/JavaCC2ANTLR

Primary LanguageJavaApache License 2.0Apache-2.0

JavaCC2ANTLR

Build Status

JavaCC is an old and venerable tool, used in so many projects. In recent years however ANTLR seems to have a growing community and there are different tools to support ANTLR. Also, ANTLR can be used to generate a parser for so many target languages that are not supported by JavaCC.

So I hacked together this little project, in Kotlin.

For now it basically get a JavaCC grammar and produces a lexer and a parser ANTLR grammar which should hopefully be equivalent.

Generate ANTLR Lexer & Parser

Simply look at the class JavaCCToAntlrConverter. It takes the file name of the JavaCC grammar and outputs a Lexer and a parser Grammar.
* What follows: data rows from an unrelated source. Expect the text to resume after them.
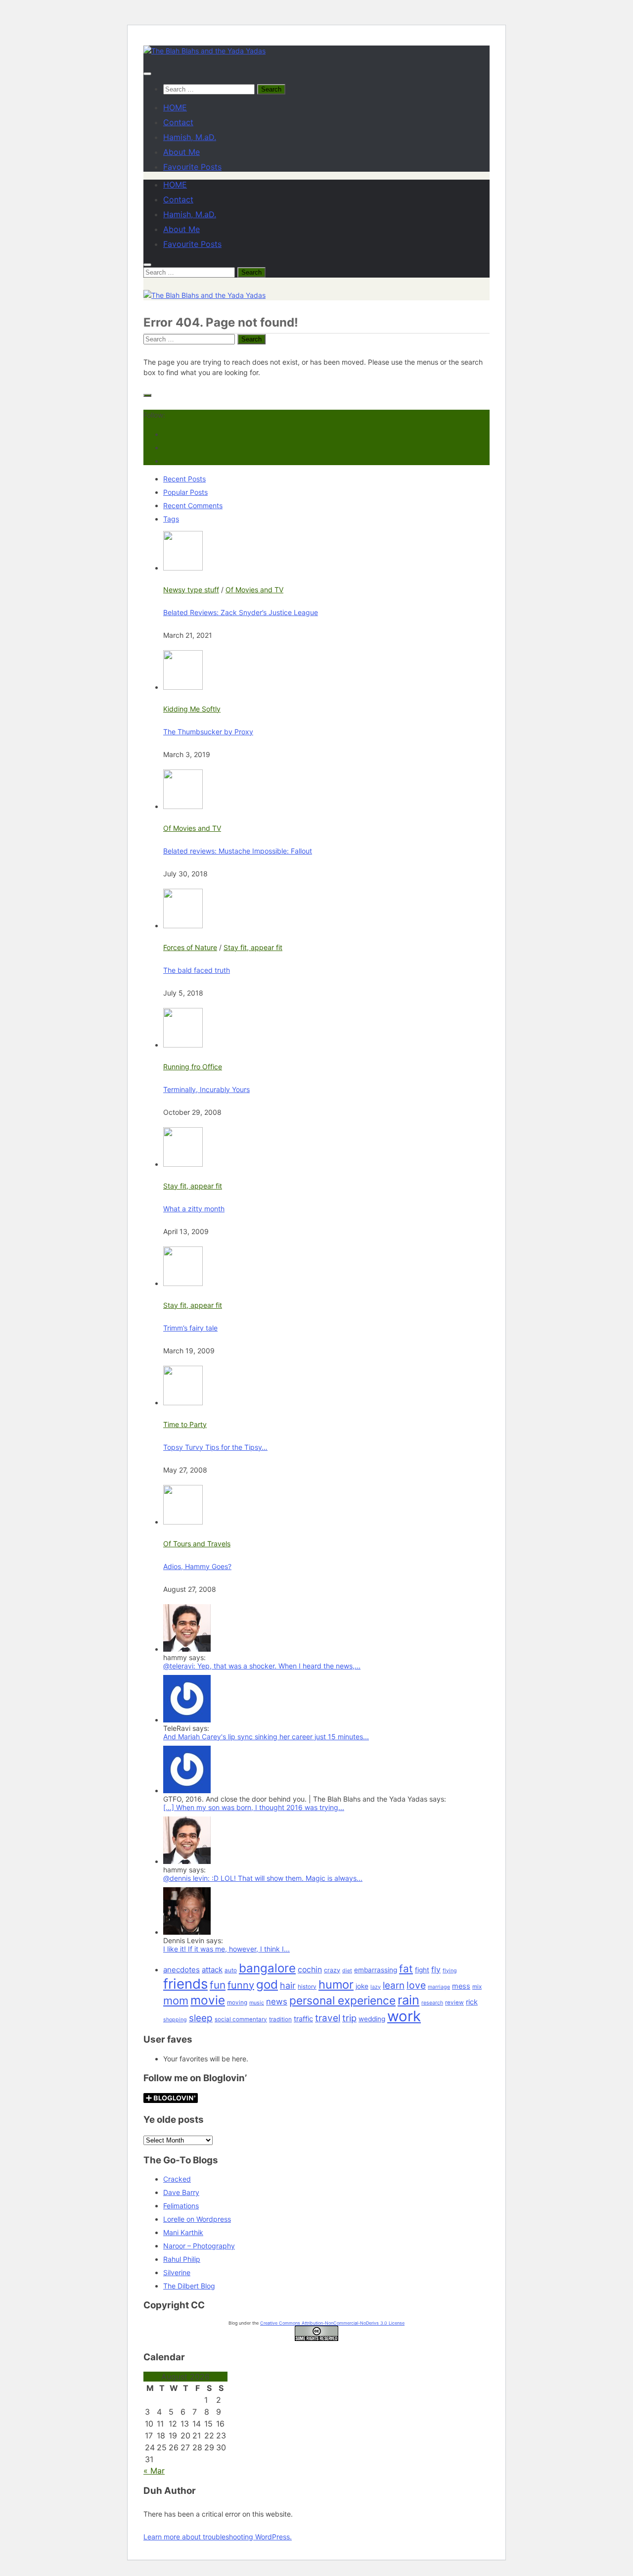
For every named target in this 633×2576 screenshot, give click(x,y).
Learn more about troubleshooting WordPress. (217, 2536)
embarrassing (375, 1970)
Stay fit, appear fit (253, 947)
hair (288, 1985)
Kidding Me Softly (192, 709)
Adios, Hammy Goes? (197, 1566)
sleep (201, 2018)
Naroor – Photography (199, 2246)
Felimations (181, 2205)
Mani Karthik (183, 2232)
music (256, 2003)
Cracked (177, 2179)
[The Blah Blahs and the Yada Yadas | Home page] (204, 51)
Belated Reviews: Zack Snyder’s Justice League (240, 612)
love (416, 1985)
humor (336, 1984)
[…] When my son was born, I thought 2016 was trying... (253, 1807)
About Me (181, 152)
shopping (175, 2019)
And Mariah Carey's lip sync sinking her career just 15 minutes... (266, 1736)
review (454, 2002)
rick (472, 2002)
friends (185, 1983)
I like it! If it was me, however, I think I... (226, 1949)
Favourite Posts (192, 167)
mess (461, 1986)
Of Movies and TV (254, 589)
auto (231, 1970)
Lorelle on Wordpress (197, 2219)
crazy (332, 1970)
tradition (280, 2019)
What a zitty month (194, 1208)
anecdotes (181, 1969)
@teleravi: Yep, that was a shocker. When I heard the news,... (262, 1666)
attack (212, 1969)
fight (422, 1970)
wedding (372, 2019)
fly (436, 1969)
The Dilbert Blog (189, 2286)
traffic (303, 2018)
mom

Generate an ANTLR in memory

val file = File("src/test/resources/java.jj")
val grammarName = file.nameWithoutExtension.capitalize()

val javaCCGrammar = loadJavaCCGrammar(file)
val antlrGrammar = javaCCGrammar.convertToAntlr(grammarName)
this.genericParser = antlrGrammar.genericParser()
val ast = genericParser.parse("class A { }")

Push/Pop Mode Commands

JavaCC by default does not have a way for tokens to change the token manager lexical state with memory, like ANTLR provides with the pushMode and popMode commands. For example, to parse as a single token a balanced set of parentheses such as ((()) ()) you might have the following JavaCC parser:

TOKEN_MGR_DECLS : {
    static List<Integer> lexicalStateStack = new ArrayList<Integer>();

    static void openParen() {
        lexicalStateStack.add(curLexState);
    }

    static void closeParen() {
        SwitchTo(lexicalStateStack.remove(lexicalStateStack.size() - 1));
    }
}

<DEFAULT, LEVEL1, LEVELN> SKIP : {
    < " " >
}

<LEVELN> MORE : {
    <LPAREN:    "("> { openParen(); }
|   <RPAREN:    ")"> { closeParen(); }
}

MORE : {
    < "(" > { openParen(); } : LEVEL1
}

<LEVEL1> MORE : {
    < "(" > { openParen(); } : LEVELN
}

<LEVEL1> TOKEN : {
    <BALANCED_PARENS: ")" > { closeParen(); } : DEFAULT
}

void Start(): {} { <BALANCED_PARENS> <EOF> }

However, the ANTLR lexer would not behave correctly because we cannot infer when, according to the SwitchTo statements executed as part of the actions, the corresponding ANTLR rules should use mode, pushMode, or popMode commands:

lexer grammar Lexer;

SKIP0 : ' ' -> skip ;
MORE0 : '(' -> more, mode(LEVEL1) ;

mode LEVEL1;
LEVEL1_SKIP0 : SKIP0 -> skip ;
MORE1 : '(' -> more, mode(LEVELN) ;
BALANCED_PARENS : ')' -> mode(DEFAULT_MODE) ;

mode LEVELN;
LEVELN_SKIP0 : SKIP0 -> skip ;
LPAREN : '(' -> more ;
RPAREN : ')' -> more ;  // PROBLEM: Cannot escape this mode!


parser grammar Parser;

options { tokenVocab=Lexer; }

start :  BALANCED_PARENS EOF  ;

In order to handle such actions, you must add the following fields to your TOKEN_MGR_DECLS with values set to the name of your functions that should map to pushMode and popMode commands respectively:

TOKEN_MGR_DECLS : {
    ...
    final static String pushStateFunc = "openParen";
    final static String popStateFunc = "closeParen";
}

Now the lexer gets generated correctly:

SKIP0 : ' ' -> skip ;
MORE0 : '(' -> more, pushMode(LEVEL1) ;

mode LEVEL1;
LEVEL1_SKIP0 : SKIP0 -> skip ;
MORE1 : '(' -> more, pushMode(LEVELN) ;
BALANCED_PARENS : ')' -> popMode ;

mode LEVELN;
LEVELN_SKIP0 : SKIP0 -> skip ;
LPAREN : '(' -> more, pushMode(LEVELN) ;
RPAREN : ')' -> more, popMode ;

Licensing

The project is made available under the Apache Public License V2.0. Please see the file called LICENSE.